Qualified English teachers are lacking in Indonesia, therefore, schools will often use teachers who have very limited English language skills. The textbook then becomes the only language source in the classroom.
If language is learned solely from a book, we can assume that only reading and writing skills in the target language will be learned. Speaking and listening will not be taught, thus, students will not learn to communicate orally. Furthermore, locally produced English textbooks frequently contain many errors. But the greatest drawback in the classroom is when the teacher does not speak English and fails to engage their students in speaking practice. English then becomes a drudgery of bookwork and grammar rules instead of a way to communicate interesting ideas.
Appropriate and effective language-teaching methods are needed. The government has adopted some of the latest approaches and methodologies, including “communicative language learning” and “competency-based” curriculum. Indeed this is a good start, but unfortunately these new ideas are not explained clearly enough to teachers.
I have often seen very puzzled looks on the faces of teachers when asked to describe how their classes are “communicative” or “competency-based”. Many seem to not know what these terms really mean, or what kinds of classroom activities do or do not support them.
Teachers rarely receive sufficient training, and so they often resort to lessons in grammar, which invariably do not result in the students being able to speak, listen, read and write in the target language.
The evaluation system must support, not drive, language learning. Teachers complain that they should not have to conduct communicative activities because “it won’t be on the test”, and there is not enough teaching time to engage in learning that won’t be tested.
Schools rarely have sufficient funding or appropriate personnel to provide testing of oral language skills. Does this mean that oral language skills should not be taught? A bigger problem is the fact that some tests have been found to actually contain language errors. These poorly-designed tests sometimes end up setting the language-learning standard. In education, this is called a “negative washback”.
Is there any solution to overcome these problems?
Teachers need to be given the opportunity to develop their English skills.
The standard of methodology also needs to be raised.

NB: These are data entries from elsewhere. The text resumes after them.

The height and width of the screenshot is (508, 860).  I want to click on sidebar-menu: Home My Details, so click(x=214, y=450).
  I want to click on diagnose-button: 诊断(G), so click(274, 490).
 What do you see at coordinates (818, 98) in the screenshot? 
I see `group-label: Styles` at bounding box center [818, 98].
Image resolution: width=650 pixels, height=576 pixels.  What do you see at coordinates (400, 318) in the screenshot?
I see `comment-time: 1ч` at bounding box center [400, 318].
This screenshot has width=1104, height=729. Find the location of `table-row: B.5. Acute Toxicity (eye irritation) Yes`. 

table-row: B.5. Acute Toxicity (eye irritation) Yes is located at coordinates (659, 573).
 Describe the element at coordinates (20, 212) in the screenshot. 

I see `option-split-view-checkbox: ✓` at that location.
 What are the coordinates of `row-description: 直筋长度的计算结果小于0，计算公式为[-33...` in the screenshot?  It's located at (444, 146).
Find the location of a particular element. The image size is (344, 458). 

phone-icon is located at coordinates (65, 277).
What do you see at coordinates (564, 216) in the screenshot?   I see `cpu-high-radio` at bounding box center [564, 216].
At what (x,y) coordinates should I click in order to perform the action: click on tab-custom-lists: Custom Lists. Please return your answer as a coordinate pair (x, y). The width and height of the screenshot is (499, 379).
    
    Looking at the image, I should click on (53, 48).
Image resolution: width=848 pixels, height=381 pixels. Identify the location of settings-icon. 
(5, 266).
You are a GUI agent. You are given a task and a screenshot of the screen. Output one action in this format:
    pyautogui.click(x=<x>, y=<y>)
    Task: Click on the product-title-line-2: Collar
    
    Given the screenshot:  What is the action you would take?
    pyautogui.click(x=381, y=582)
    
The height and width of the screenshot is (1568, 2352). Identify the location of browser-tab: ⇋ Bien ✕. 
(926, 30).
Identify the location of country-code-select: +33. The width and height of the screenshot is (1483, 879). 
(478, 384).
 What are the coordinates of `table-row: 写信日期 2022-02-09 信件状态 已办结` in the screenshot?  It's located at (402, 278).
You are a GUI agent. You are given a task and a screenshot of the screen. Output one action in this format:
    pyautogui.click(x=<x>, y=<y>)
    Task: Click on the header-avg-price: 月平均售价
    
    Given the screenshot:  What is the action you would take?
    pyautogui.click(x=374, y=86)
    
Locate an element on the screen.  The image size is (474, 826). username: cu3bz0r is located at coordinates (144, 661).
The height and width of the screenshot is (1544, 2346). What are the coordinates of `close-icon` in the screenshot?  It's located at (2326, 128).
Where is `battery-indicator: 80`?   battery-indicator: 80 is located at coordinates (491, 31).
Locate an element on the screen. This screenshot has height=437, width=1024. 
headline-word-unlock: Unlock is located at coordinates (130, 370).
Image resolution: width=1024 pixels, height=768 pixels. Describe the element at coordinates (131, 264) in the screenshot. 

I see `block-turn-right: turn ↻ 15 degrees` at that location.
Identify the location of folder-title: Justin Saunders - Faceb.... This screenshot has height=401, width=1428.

Effective language-teaching techniques are not difficult or complicated, and effective training would be very beneficial.
The current national curriculum embraces the teaching of oral communicative skills. However, many teachers do not teach communicative skills because they are not specifically tested. This problem can be avoided if the test writers focus on well-written communicative items. Even though a test may be taken in written form, it can still focus primarily on communicative skills.
Another issue is time. Many experts believe that elementary school is the ideal time for foreign language learning. If this is the case, why not allot more time for language learning in elementary school? In my experience, children in lower elementary school who have one 40-minute period of English per week are largely wasting their time. If the total elementary school allotted time for learning English was concentrated in grades 4-6, giving children 3-4 hours per week, the potential for language learning would increase.
When teachers are able to speak English fluently and correctly and they use good methodology, their students’ English language proficiency is almost virtually guaranteed.
The writer is the director of the Nusantara Educational Institute, which focuses on teacher development, and specifically on the training of language teachers.